Rupiah ‘Anjlok’ CIDES UIN Gelar Diskusi

SuaraJakarta.co, JAKARTA – Semakin melemahnya nilai tukar rupiah membuat Center For Information and Development Studies (CIDES) Campus UIN Jakarta menggelar diskusi bertajuk: “Mau Dibawa Kemana Rupiah Kita? Analisis Terhadap Nilai Tukar Rupiah Diatas 13.000 Per US Dolar.” Diskusi ini berlangsung pada Rabu sore, 18 Maret 2015 di Fakultas Ekonomi dan Bisnis UIN Syarif Hidayatullah Jakarta. Turut hadir dalam diskusi ini mahasiswa dengan berbagai latar belakang organisasi pergerakan, mulai dari KAMMI, HMI, PMII dan IMM.

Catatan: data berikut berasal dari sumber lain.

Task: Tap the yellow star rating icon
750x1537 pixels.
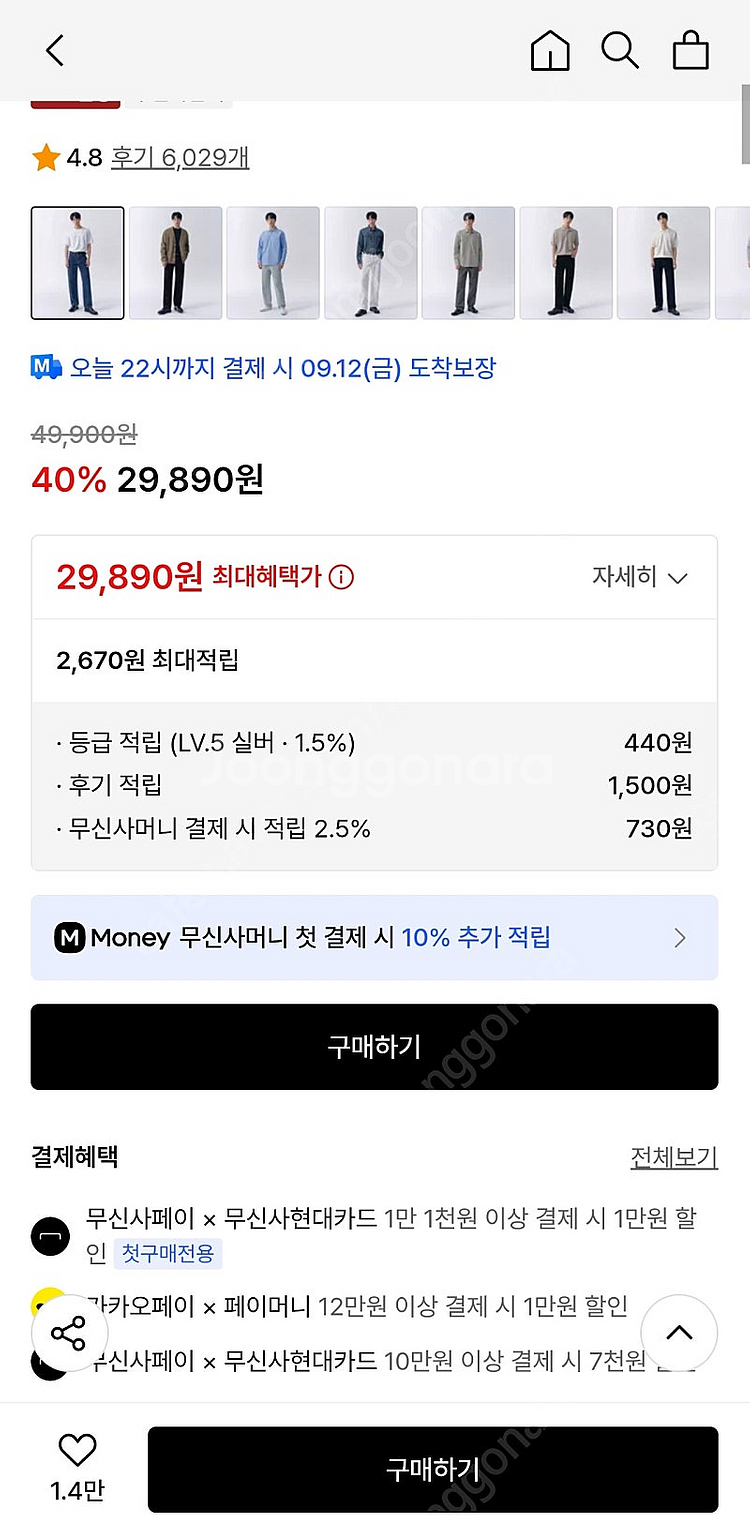Action: coord(46,157)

Menurut Fikri Ismail selaku koordinator CIDES CAMPUS UIN Jakarta, penurunan nilai rupiah terhadap dolar AS disebabkan oleh faktor eksternal dan internal. Faktor eksternal yang mempengaruhi nilai tukar rupiah adalah pulihnya kekuatan ekonomi Amerika, rencana naiknya suku bunga The Fed (Fed Fund Rate), seta kebijakan Quantitative Easing oleh Eropa (European Central Bank) dan Jepang (Bank of Japan) yang membuat nilai tukar euro dan yen melemah terhadap dolar Amerika.

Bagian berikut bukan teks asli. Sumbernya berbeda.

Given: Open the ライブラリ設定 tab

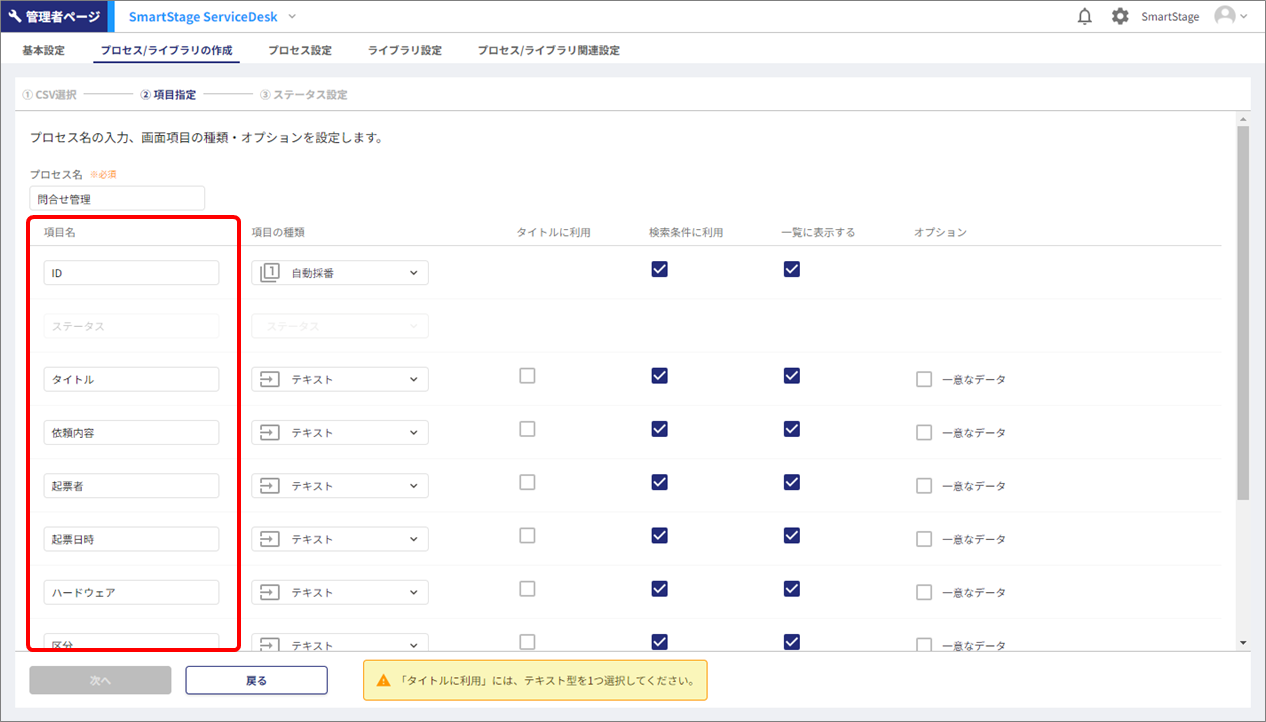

“Tentu saja pelemahan nilai rupiah terjadi karena faktor eksternal dan internal. Faktor eksternal yang pertama adalah semakin pulihnya ekonomi AS, ini ditandai dengan pertumbuhan ekonomi yang diatas ekpektasi yaitu 2,5 % dan tingkat pengangguran yang menurun hingga pada level 5,7%. Kemudian rencana naiknya Fed Fund Rate pada tirwulan III atau IV tahun ini membuat permintaan dolar meningkat, lalu menyebabkan terjadinya capital outflow. Disisi lain juga nilai tukar euro dan yen melemah terhadap US dolar karena kebijakan Quantitative Easing oleh ECB dan Bank of Japan”, Ujarnya.

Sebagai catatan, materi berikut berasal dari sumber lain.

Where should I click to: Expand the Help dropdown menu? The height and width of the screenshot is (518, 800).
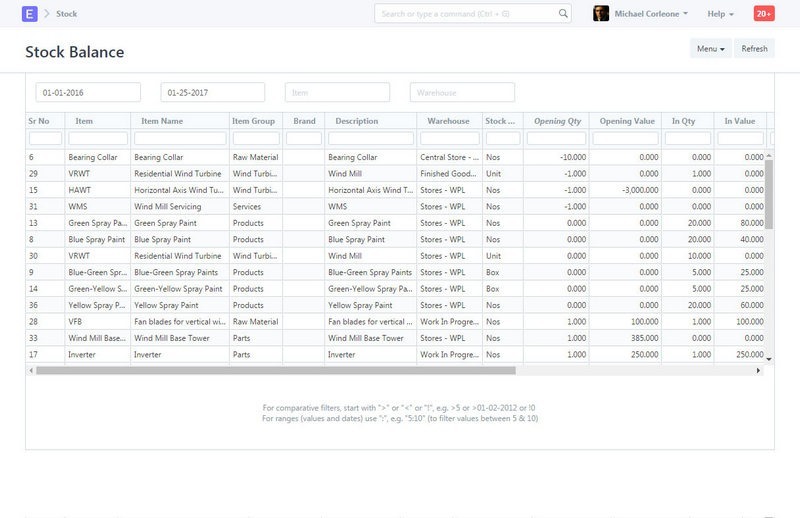point(720,14)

Ia menambahkan, faktor dalam negeri yang berjasa dalam pelemahan nilai rupiah diantaranya defisit current account (transaksi berjalan) yang masih terjadi serta tidak mampunya Presiden mengatasi turbulensi politik dalam negeri membuat nilai rupiah turun tak terkendali.

”Faktor internal juga memiliki peranan penting (dalam pelemahan nilai tukar). Defisit transaksi berjalan karena nilai impor yang masih lebih besar dari pada ekspor membuat rupiah tidak berdaya melawan dolar. Belum lagi ditambah ketidaktegasan Presiden mengatasi polemik politik dalam negeri, sehingga membuat investor mencari aman dengan menukarkan kekayaannya menjadi denominasi US dolar. Nah, ini yang harus diperhatikan”, katanya kepada redaksi Suara Jakarta.

Lebih lanjut Fikri mengatakan, seharusnya pemerintah bisa mempertahankan rupiah agar tidak melemah secara drastis, melainkan secara perlahan. Disisi lain, pengaruh paket kebijakan Jokowi dalam meredam keperkasaan dolar AS sangat dinantikan oleh masyarakat.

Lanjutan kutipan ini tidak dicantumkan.